In the records below, begin at the line containing "Акции (555, 65)" and end at the line containing "Ремонт Peugeot в Минске (539, 1705)"; quote every line in that span exactly, including both boundary lines, and no others.
Top of Task inputs
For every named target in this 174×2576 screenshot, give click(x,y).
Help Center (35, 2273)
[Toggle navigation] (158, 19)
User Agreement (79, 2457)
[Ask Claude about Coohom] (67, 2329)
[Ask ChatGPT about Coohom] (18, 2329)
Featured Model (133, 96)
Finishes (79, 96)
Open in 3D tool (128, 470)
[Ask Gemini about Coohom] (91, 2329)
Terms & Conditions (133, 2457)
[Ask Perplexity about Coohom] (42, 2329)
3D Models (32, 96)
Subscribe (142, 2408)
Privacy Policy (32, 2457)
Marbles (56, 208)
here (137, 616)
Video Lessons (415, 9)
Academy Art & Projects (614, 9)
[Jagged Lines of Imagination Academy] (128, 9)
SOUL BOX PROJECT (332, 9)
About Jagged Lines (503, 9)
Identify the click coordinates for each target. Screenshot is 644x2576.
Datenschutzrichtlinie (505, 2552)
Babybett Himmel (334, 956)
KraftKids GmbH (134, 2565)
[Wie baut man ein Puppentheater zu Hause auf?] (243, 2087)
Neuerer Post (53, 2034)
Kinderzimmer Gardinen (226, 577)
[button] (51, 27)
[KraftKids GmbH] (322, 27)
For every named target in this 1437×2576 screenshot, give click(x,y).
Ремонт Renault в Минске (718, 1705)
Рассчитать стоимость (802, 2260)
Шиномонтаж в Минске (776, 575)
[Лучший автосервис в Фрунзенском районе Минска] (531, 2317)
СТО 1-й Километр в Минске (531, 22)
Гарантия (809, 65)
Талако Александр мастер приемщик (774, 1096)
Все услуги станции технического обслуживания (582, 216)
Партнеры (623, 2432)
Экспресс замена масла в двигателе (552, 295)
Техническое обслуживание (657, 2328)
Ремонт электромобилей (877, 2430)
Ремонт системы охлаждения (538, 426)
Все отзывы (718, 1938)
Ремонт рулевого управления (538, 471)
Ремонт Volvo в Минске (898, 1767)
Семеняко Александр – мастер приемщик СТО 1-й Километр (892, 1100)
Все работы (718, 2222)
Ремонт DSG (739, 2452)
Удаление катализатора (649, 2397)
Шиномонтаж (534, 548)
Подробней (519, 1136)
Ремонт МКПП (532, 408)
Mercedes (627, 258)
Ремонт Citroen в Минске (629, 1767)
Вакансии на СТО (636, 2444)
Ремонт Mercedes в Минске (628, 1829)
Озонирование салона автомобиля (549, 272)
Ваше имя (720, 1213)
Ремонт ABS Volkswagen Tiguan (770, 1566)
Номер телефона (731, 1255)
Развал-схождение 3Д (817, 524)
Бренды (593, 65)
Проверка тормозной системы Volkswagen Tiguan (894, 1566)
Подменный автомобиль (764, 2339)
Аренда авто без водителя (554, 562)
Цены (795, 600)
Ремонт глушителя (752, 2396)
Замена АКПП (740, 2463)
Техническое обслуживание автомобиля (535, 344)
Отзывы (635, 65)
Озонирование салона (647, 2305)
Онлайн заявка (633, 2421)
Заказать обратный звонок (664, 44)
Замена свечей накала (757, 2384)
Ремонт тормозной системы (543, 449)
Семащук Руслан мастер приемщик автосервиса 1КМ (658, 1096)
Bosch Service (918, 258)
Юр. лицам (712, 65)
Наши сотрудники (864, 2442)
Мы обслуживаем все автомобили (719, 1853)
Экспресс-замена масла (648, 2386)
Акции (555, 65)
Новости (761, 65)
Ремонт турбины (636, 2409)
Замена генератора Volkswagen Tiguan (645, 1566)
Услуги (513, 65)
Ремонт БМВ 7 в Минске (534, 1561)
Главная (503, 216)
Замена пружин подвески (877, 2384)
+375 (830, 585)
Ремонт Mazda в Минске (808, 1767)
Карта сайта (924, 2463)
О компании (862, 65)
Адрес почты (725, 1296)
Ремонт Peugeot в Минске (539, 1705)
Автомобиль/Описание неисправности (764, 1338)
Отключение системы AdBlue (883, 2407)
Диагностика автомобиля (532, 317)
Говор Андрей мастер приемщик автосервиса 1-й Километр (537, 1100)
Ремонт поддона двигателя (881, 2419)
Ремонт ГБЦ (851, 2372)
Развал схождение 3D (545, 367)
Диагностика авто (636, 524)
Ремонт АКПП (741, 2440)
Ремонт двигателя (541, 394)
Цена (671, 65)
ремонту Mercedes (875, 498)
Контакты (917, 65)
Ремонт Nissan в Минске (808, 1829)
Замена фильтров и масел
Bottom of Task inputs
Reply to the task:
Акции (555, 65)
Новости (761, 65)
Ремонт турбины (636, 2409)
Замена генератора Volkswagen Tiguan (645, 1566)
Услуги (513, 65)
Ремонт БМВ 7 в Минске (534, 1561)
Главная (503, 216)
Замена пружин подвески (877, 2384)
+375 (830, 585)
Ремонт Mazda в Минске (808, 1767)
Карта сайта (924, 2463)
О компании (862, 65)
Адрес почты (725, 1296)
Ремонт Peugeot в Минске (539, 1705)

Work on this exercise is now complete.